Turning to the post-Six Day War era, Shavit focuses his thoughts on the scores of settlements Israel built in the West Bank, a project he correctly brands as “futile, anachronistic and colonialist.” Likening them to Algeria and Rhodesia, Shavit argues that they have “placed Israel’s neck in a noose” and created “an untenable demographic, political, moral and judicial reality.”
According to Shavit, the left is absolutely right about the futility of Israel’s occupation, “a moral, demographic and political disaster.” But he believes the left was somewhat naive about peace. “It counted on a peace partner that was not really there,” he claims without elaboration. “It endorsed the unsound and irrational belief that ending the occupation would bring peace. It overlooked the existence of millions of Palestinian refugees whose main concern was not the occupation but a wish to return to their lost Palestine.”
Israel was right to engage the Palestinians in peace talks, he goes on to say. “But we should never have promised ourselves peace or assumed that peace was around the corner. We should have been sober enough to say that occupation must end, even if the end of occupation did not end the conflict.”
Shavit argues that Israel can only remain a Jewish democratic state if it withdraws from the West Bank. The other options are unpalatable. The occupation will ultimately transform Israel into an apartheid “criminal state” that engages in ethnic cleansing, or into a binational state in which Arabs will eventually become a majority.
As he puts it, “Will the Jewish state dismantle the Jewish settlements, or will the Jewish settlements dismantle the Jewish state?”
Beyond the settlements, Shavit perceives still more threats looming on the horizon.

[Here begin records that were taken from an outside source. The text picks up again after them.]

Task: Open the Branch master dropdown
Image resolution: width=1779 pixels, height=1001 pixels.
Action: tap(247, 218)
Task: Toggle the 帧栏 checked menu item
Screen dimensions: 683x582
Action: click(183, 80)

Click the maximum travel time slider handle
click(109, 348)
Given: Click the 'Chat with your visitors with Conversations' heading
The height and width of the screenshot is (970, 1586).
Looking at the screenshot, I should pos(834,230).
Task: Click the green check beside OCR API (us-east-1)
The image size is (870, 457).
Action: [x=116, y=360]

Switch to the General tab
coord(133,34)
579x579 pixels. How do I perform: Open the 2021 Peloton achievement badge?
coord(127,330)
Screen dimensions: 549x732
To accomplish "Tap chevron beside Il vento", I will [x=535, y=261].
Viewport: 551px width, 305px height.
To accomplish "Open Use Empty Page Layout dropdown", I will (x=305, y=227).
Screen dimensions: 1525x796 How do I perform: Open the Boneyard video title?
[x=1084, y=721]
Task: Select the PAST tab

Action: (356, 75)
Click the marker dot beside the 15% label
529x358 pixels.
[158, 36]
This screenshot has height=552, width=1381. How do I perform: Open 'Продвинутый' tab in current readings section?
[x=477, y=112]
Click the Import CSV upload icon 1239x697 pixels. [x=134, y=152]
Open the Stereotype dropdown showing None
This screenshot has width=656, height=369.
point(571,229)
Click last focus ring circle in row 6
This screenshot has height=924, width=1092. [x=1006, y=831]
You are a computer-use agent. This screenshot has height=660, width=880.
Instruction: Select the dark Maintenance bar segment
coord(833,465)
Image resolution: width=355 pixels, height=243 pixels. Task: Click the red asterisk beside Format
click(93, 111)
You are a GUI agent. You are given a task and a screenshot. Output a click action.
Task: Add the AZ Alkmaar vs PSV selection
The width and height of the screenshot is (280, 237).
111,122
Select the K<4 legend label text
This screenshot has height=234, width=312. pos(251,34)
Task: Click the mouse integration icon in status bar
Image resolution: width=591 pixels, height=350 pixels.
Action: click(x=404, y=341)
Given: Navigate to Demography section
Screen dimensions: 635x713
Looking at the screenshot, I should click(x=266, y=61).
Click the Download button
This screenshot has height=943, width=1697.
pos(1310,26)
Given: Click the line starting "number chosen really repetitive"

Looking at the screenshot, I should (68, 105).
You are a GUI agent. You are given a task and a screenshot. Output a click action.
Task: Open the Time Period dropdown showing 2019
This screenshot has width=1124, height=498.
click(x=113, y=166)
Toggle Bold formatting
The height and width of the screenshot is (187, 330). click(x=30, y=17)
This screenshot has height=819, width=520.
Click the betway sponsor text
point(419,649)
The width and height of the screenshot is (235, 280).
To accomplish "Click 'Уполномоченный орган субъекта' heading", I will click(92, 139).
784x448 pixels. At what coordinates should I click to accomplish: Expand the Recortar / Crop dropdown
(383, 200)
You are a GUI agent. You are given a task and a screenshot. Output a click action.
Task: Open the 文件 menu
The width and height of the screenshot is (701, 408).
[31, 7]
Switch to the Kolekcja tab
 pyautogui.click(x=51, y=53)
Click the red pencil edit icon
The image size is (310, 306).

Israel faces a missile threat from its enemies, a nuclear threat from Iran and a campaign by disaffected Arab citizens for autonomy in the Galilee. And then there is the possibility that secular Jews, the founders of the state, will be outnumbered by ultra-Orthodox Jews one day soon.
Surveying the upsurge of Islamic fundamentalism in the Middle East and the contagion of violence and chaos that have already engulfed neighboring Arab states such as Syria and Iraq, he describes Israel as “a lonely rock in a stormy ocean.” Yet he’s convinced that Israel — a lively and vibrant country — is “more solid than the tempestuous waters surrounding it,” and will meet these challenges with maturity, resolve and strength.